You can customize this behavior using an expression_connector argument in field-level and class-level definition:

from ninja import FilterConfigDict, FilterLookup, FilterSchema

class BookFilterSchema(FilterSchema):
    active: Annotated[
        Optional[bool],
        FilterLookup(
            ["is_active", "publisher__is_active"],
            expression_connector="AND"
        )] = None
    name: Annotated[Optional[str], FilterLookup("name__icontains")] = None

    model_config = FilterConfigDict(expression_connector="OR")

An expression connector can take the values of "OR", "AND" and "XOR", but the latter is only supported in Django starting with 4.1.

Now, a request with these query parameters

http://localhost:8000/api/books?name=harry&active=true
...shall search for books that have harry in their name or are active themselves and are published by active publishers.

Filtering by Nones

You can make the FilterSchema treat None as a valid value that should be filtered against.

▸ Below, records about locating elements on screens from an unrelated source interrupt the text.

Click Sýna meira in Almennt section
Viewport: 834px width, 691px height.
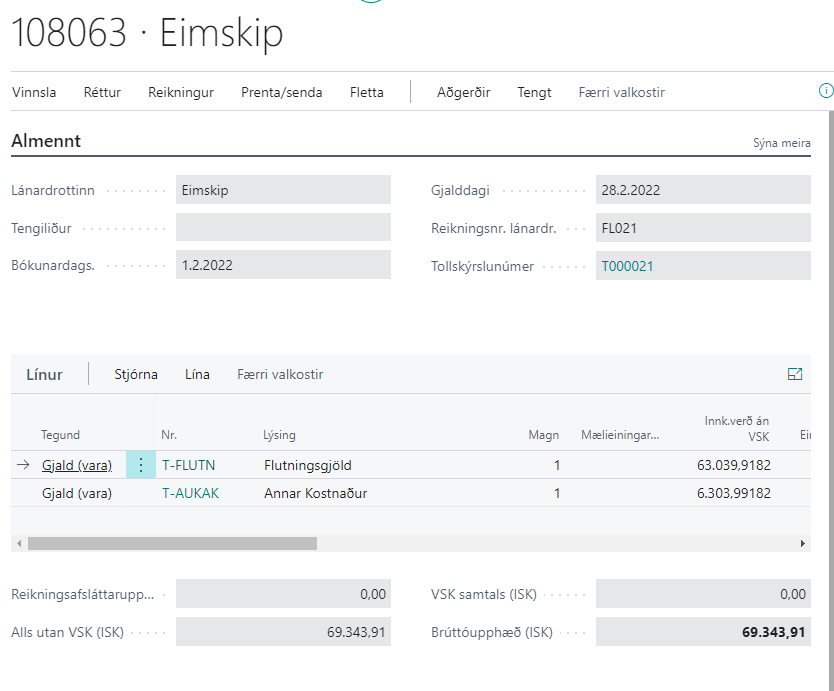[781, 143]
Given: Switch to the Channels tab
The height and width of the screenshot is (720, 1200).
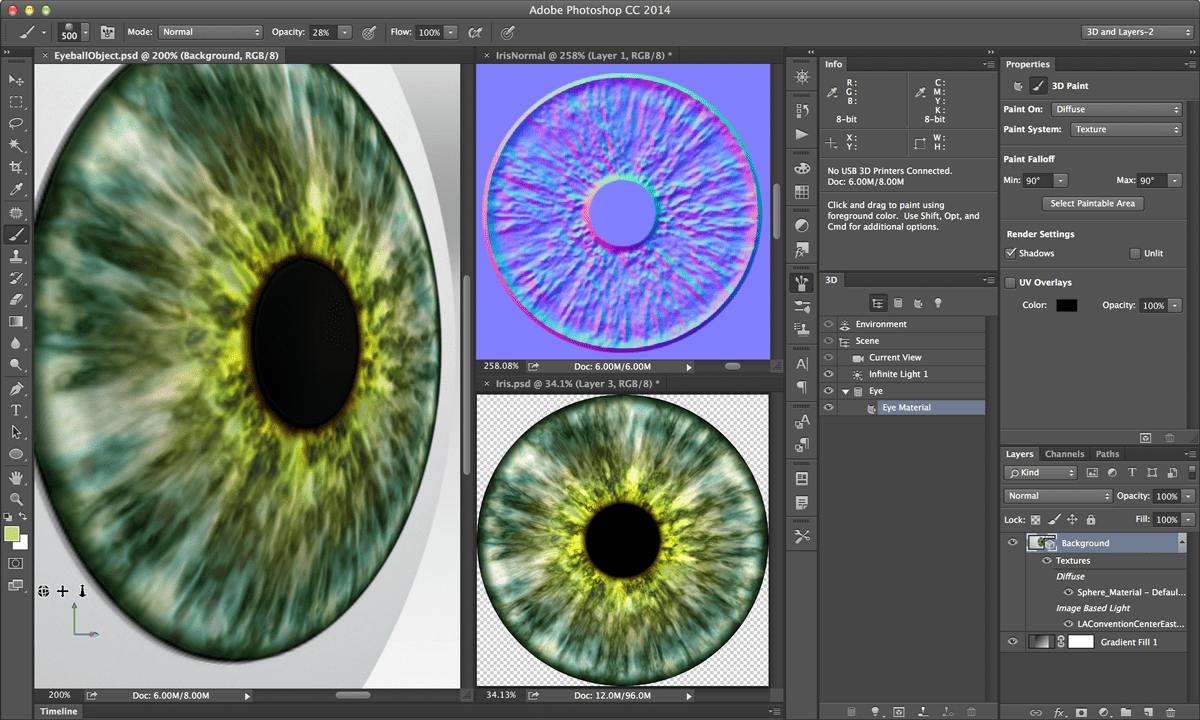Looking at the screenshot, I should 1064,453.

This can be done on a field level with a ignore_none kwarg:

class BookFilterSchema(FilterSchema):
    name: Annotated[Optional[str], FilterLookup("name__icontains")] = None
    tag: Annotated[Optional[str], FilterLookup("tag", ignore_none=False)] = None

This way when no other value for "tag" is provided by the user, the filtering will always include a condition tag=None.

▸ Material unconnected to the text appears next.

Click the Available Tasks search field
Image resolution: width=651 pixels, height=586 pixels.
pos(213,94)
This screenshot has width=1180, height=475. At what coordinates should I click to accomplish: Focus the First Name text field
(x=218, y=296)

You can also specify this setting for all fields at the same time in model_config:

class BookFilterSchema(FilterSchema):
    name: Annotated[Optional[str], FilterLookup("name__icontains")] = None
    tag: Optional[str] = None

    model_config = FilterConfigDict(ignore_none=False)

Custom expressions

Sometimes you might want to have complex filtering scenarios that cannot be handled by individual Field annotations. For such cases you can implement your field filtering logic as a custom method. Simply define a method called filter_<fieldname> which takes a filter value and returns a Q expression:

class BookFilterSchema(FilterSchema):
    tag: Optional[str] = None
    popular: Optional[bool] = None

    def filter_popular(self, value: bool) -> Q:
        return Q(view_count__gt=1000) | Q(download_count__gt=100) if value else Q()
Such field methods take precedence over what is specified in the Field() definition of the corresponding fields.

If that is not enough, you can implement your own custom filtering logic for the entire FilterSet class in a custom_expression method:

class BookFilterSchema(FilterSchema):
    name: Optional[str] = None
    popular: Optional[bool] = None

    def custom_expression(self) -> Q:
        q = Q()
        if self.name:
            q &= Q(name__icontains=self.name)
        if self.popular:
            q &= (
                Q(view_count__gt=1000) |
                Q(downloads__gt=100) |
                Q(tag='popular')
            )
        return q
The custom_expression method takes precedence over any other definitions described earlier, including filter_<fieldname> methods.